▶ Your objective
Update the part of the material that opens with the line containing "The image size" and closes with the line containing "center [752, 92].". Replace "minimize" with "maximize", leave everything else unchanged, and return only those lines.

▶ Dataset content
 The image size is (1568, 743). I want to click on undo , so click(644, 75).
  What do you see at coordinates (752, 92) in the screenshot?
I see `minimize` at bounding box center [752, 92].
...
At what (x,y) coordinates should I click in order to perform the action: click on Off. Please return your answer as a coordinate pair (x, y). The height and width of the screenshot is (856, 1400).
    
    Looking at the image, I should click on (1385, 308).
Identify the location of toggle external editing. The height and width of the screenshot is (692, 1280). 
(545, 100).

▶ Answer in full
 The image size is (1568, 743). I want to click on undo , so click(644, 75).
  What do you see at coordinates (752, 92) in the screenshot?
I see `maximize` at bounding box center [752, 92].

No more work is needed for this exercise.